What is it that compels me to still hope when worldliness overwhelms me?

Or rather Who is it? But Love Himself who meets me right here. 

(Poem from my prayer journal, 24th October)

Have you ever made a decision which you know will lead to great things, and then all of sudden it seems like the whole universe is conspiring against you?

That's been the past couple of weeks for me since I announced my plans for next year! Never have I experienced such stress, exhaustion and anxiety. Not even about the future - but more about coping with the now. 

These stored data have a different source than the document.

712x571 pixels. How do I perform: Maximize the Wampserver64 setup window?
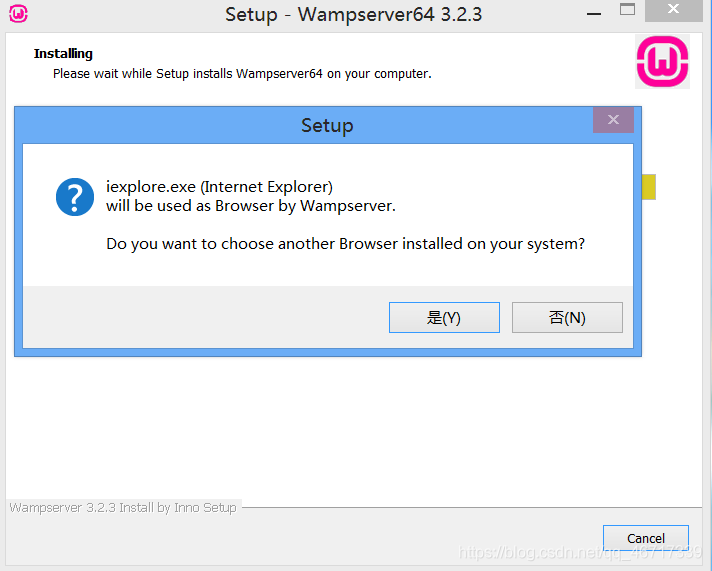point(627,10)
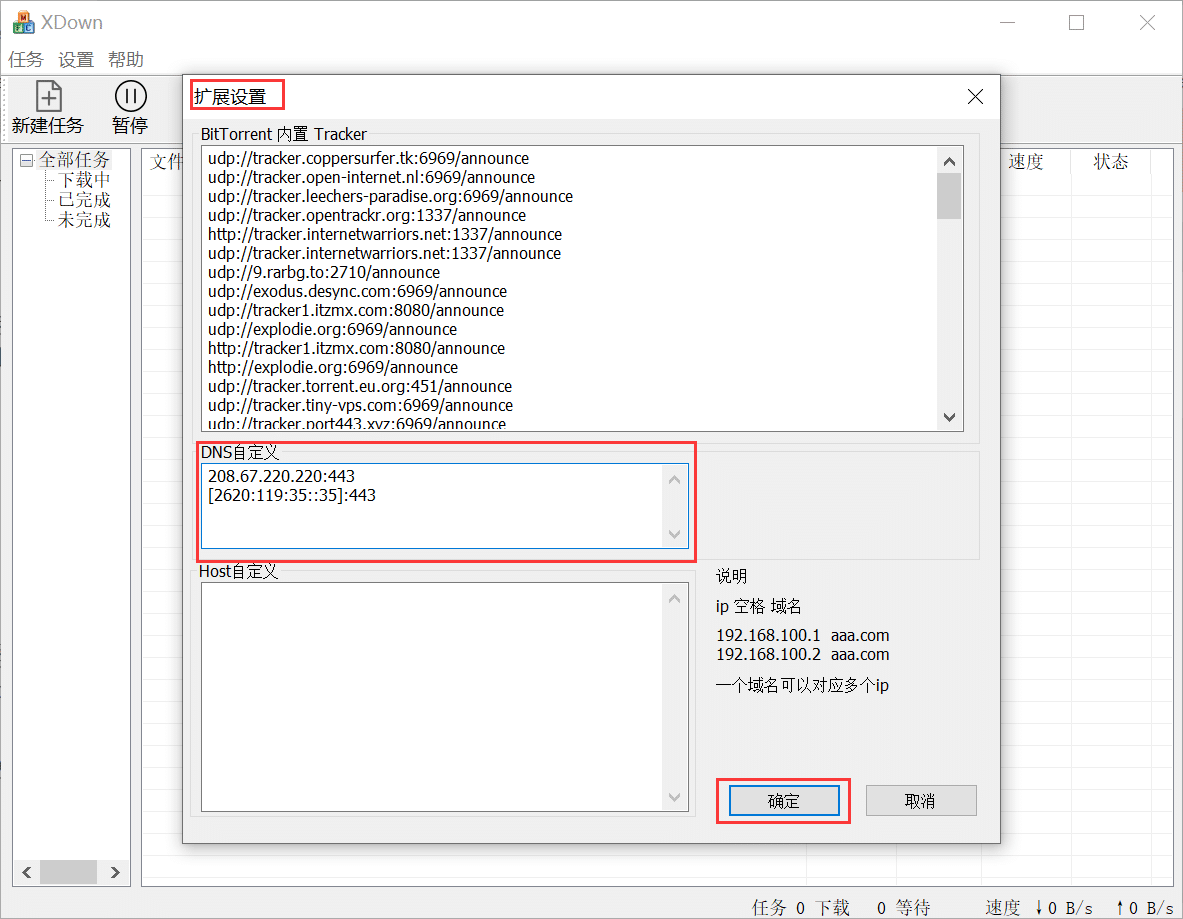1183x919 pixels.
Task: Click the tracker list scroll-down arrow
Action: coord(949,417)
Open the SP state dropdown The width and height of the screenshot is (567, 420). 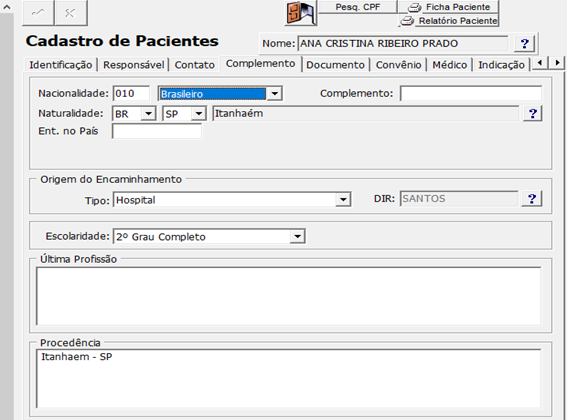(x=199, y=114)
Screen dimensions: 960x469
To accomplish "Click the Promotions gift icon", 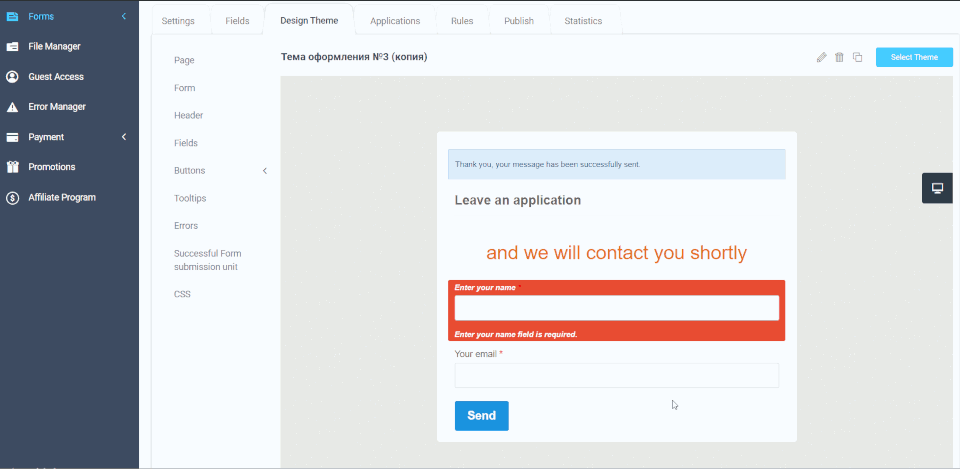I will pos(12,167).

It's been so hard to balance everything and see it all through - my youth ministry job, study, youth group, flat community etc...- when I know none of this will be my responsibility very soon. It's been so hard to be present in the now when there's so much excitement to look forward to in the future and I just want to be there already! 

But deep down I know it will all work out in the end. I know that God is using this time of endings and transition for His glory too. I know that the darkness never has the final say. 

I journaled this last night after a particularly difficult day (poems seem to be my hearts cry in this season๐Ÿ’•):

I am a child of the Above

I am a daughter of the King

I am bound by this body

But yet my spirit sings.

I stand on a battle field

Today I almost lost

But I am never defeated

My victory is in the cross.

So gone are my worries

Gone are my cares

I lay them down

Like swords and like spears

No need for weapons

I shoulder my cross

And step bravely into battle

Which can never be lost.

No fear, no doubt

Just Love coursing through my veins

An all-powerful adrenalin

That makes the enemy look away.

I am a warrior

Who hasn't lost a fight

Though my cross is heavy

My burden is light.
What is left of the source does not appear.